On March 10, Francisco Barbosa, Bogotá's guarantee control judge released Mauricio Zambrano, a man accused of sexually harassing and abusing at least 20 students while teaching physical education and football at Marymount school.
Although the teacher did not accept charges, he continues to be linked to the case. Another judge declared illegal the interceptions of her cell phone and that of María Ángela Torres, the rector of that establishment until a few weeks ago.
According to the newspaper El Tiempo, these two decisions have set off the alarm about the case, even more so if you take into account that at least a dozen complaints that point to Professor Zambrano of abusing students of the institution.
Prosecutor Barbosa said that, in 30 days, the first results will be known on the 154 cases filed by the District, including that of Marymount.
Prosecutor 224, attached to the Usaquén Immediate Reaction Unit, requested to legalize 942 wiretaps to Zambrano. The purpose of this technical monitoring was to collect evidentiary material and physical evidence for the indignation, as the Colombian newspaper was able to clarify.
With the above, what was sought were possible accomplices to the facts and the silence that occurred around the abuse, in addition, to establish whether there was a modus operandi.
Although the prosecutor supported her request, they were not enough to achieve the legalization of the interceptions. The first to oppose was Zambrano's lawyer, Jairo Porras, who called it inappropriate to invade the privacy of those intercepted.

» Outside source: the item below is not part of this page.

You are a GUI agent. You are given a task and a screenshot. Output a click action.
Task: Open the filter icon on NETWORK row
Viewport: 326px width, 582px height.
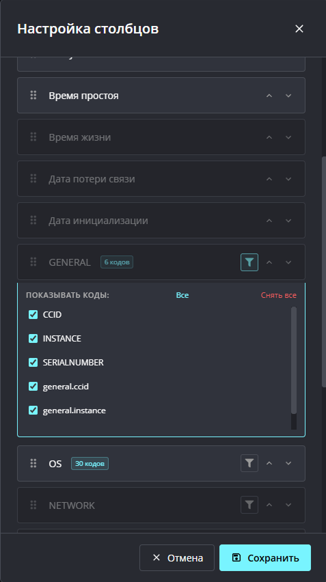(249, 505)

According to the defender, since March 2, before the interceptions began, Zambrano had already come forward to hand over contact, work and address details of his family.
The judge in the case was emphatic that there was a lack of demonstration capacity of the Attorney General's Office to uphold the legality of interceptions.

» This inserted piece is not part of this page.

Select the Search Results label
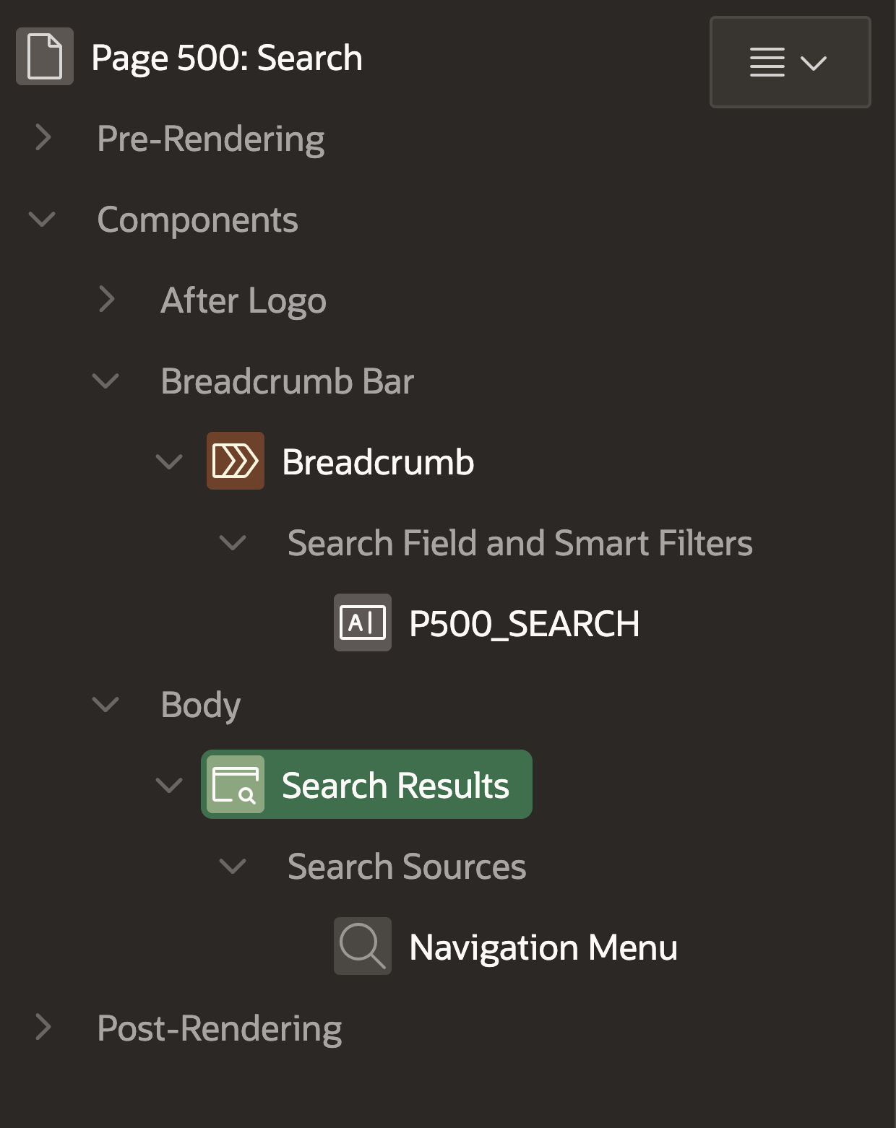Screen dimensions: 896x1128 pyautogui.click(x=395, y=786)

He even assured that there were no reasons to keep the interceptions and that the justification remained at the level of speculation, especially in relation to the former rector, who has not been called a co-author, participant, intervener or accomplice in the facts subject of investigation. The prosecutor in the case did not appeal the decision.
“I have full confidence in the Prosecutor's Office and I hope that they will allocate the best human and technical resources for this case,” said criminal lawyer Fabio Humar, a lawyer for the family of one of the former students who claims to have been abused, and he refrained from talking about the hearing to the newspaper El Tiempo.
After several complaints were heard from students at Marymount School in Bogotá about alleged cases of sexual harassment and abuse by a physical education teacher, Noticias RCN revealed the Legal Medicine ruling in which it was stated that the now former professor Mauricio Zambrano did sexually abuse a girl under 14 years old.
In the four-page document of the Prosecutor's Office, known by the Bogotá news, Medicina Legal stated that the young student did not consent to sexual activity with the accused.
“She was placed in a state of mind of inferiority vis-à-vis the adult, which prevented her from knowing, discerning and fully discriminating against the sexual connotation of events (...) therefore, the minor was unable to understand or consent to sexual activity with the person reported,” the document known to RCN News reads.
In this regard, the opinion of Legal Medicine indicated that, due to the sexual abuse of which the minor was the victim, she currently suffers from psychological effects in addition to an “injury to free development and sexual formation”, as reported by the same media.